DATA SUPPLIED:
########

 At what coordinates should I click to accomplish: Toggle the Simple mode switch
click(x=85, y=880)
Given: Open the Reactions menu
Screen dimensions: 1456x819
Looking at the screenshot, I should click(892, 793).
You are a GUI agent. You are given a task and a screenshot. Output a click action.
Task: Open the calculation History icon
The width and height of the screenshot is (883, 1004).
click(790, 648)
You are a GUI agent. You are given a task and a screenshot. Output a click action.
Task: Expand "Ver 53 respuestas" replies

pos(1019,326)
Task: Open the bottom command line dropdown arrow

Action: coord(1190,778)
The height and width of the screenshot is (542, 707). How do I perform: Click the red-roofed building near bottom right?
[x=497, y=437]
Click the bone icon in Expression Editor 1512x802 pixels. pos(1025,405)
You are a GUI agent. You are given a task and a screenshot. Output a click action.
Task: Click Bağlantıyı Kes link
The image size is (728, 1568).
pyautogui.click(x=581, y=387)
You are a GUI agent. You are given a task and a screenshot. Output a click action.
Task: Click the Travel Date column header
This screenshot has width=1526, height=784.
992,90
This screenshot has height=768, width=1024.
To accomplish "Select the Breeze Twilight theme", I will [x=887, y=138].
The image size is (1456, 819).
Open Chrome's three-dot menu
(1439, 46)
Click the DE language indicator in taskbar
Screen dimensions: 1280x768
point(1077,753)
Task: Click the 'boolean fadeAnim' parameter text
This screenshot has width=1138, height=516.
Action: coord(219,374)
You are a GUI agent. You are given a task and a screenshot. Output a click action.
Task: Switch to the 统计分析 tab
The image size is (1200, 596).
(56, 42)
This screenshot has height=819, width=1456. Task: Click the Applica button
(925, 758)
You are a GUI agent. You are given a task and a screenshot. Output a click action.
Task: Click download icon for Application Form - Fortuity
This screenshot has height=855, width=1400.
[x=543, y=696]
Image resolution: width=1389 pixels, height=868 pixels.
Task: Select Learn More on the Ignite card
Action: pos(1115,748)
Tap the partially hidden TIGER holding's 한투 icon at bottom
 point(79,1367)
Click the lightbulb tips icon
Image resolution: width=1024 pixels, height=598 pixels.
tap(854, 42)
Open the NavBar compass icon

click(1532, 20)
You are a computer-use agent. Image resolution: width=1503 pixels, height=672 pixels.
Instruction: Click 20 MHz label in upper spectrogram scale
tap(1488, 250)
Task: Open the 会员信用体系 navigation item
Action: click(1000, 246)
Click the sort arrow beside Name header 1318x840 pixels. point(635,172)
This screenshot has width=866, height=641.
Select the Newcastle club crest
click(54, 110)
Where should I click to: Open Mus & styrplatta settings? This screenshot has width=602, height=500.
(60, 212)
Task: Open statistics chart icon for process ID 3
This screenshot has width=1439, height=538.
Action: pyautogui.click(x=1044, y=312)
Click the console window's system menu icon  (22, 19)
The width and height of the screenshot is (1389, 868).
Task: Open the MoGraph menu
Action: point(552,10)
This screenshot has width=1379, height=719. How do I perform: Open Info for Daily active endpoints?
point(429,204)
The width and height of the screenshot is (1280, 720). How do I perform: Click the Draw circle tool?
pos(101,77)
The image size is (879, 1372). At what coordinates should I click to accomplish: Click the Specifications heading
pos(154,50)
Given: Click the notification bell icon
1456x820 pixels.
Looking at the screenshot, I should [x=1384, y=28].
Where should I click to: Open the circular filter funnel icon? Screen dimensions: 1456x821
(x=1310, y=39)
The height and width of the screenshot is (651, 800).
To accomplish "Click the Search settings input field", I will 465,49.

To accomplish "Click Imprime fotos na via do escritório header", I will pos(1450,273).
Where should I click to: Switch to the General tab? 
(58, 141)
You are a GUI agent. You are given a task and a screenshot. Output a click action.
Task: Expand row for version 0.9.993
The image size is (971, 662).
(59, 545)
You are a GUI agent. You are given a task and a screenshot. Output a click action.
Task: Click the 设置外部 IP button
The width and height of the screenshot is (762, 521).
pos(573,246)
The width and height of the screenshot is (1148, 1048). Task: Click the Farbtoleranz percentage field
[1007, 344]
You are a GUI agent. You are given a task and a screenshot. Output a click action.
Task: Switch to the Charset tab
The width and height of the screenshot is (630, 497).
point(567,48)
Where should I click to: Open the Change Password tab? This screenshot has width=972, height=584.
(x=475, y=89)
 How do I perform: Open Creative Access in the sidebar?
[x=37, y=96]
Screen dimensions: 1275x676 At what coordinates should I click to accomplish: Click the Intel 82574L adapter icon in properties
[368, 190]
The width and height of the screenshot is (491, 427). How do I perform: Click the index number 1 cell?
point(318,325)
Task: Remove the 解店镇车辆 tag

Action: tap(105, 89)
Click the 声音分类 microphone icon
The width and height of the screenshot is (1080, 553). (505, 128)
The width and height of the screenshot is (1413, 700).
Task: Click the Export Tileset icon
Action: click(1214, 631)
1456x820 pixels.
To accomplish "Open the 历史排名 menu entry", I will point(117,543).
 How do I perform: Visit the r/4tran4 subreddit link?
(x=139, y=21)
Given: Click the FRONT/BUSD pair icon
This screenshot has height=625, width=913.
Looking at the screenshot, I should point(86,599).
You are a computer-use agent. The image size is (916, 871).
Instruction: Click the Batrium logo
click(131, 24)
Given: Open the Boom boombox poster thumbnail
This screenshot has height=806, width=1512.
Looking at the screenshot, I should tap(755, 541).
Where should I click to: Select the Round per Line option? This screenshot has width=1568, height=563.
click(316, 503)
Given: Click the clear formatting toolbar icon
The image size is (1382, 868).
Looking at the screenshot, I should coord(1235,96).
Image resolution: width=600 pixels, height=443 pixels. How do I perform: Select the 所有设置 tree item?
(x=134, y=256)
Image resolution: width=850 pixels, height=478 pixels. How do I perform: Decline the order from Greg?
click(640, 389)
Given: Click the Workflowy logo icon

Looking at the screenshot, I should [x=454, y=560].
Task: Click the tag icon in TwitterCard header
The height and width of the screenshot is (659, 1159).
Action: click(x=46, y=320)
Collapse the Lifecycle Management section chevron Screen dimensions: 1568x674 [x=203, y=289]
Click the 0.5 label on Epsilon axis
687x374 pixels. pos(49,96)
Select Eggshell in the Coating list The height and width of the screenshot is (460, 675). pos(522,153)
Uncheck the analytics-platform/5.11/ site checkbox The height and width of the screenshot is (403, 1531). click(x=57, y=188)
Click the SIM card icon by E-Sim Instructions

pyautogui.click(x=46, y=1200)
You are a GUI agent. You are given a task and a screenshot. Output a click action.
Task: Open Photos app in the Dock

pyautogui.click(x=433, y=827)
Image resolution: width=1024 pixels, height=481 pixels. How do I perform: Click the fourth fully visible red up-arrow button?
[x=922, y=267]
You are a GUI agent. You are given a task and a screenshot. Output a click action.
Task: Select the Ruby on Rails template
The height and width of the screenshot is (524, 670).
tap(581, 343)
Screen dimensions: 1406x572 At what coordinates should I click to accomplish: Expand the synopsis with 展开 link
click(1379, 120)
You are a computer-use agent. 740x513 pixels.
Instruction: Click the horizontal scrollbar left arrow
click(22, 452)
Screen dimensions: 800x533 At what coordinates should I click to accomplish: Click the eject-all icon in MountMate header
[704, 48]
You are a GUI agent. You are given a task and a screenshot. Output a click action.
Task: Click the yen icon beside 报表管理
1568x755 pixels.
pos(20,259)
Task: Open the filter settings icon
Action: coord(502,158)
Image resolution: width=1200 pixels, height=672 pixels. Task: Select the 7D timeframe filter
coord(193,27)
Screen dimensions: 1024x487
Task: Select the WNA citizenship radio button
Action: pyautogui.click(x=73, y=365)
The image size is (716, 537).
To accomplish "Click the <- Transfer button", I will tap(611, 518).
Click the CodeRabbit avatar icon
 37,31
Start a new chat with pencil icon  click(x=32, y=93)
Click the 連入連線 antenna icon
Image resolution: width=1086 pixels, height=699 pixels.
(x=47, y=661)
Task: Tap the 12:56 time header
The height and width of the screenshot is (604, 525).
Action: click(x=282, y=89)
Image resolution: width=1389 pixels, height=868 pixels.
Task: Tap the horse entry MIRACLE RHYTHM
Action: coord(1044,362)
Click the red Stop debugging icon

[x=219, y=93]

########

REQUIRED TASK:
Collect every line of the records above that contains the string "coordinates", treating uppercase and lowercase letters as different.

REPLY:
 At what coordinates should I click to accomplish: Toggle the Simple mode switch
The image size is (879, 1372). At what coordinates should I click to accomplish: Click the Specifications heading
Screen dimensions: 1275x676 At what coordinates should I click to accomplish: Click the Intel 82574L adapter icon in properties
Screen dimensions: 1406x572 At what coordinates should I click to accomplish: Expand the synopsis with 展开 link
Screen dimensions: 800x533 At what coordinates should I click to accomplish: Click the eject-all icon in MountMate header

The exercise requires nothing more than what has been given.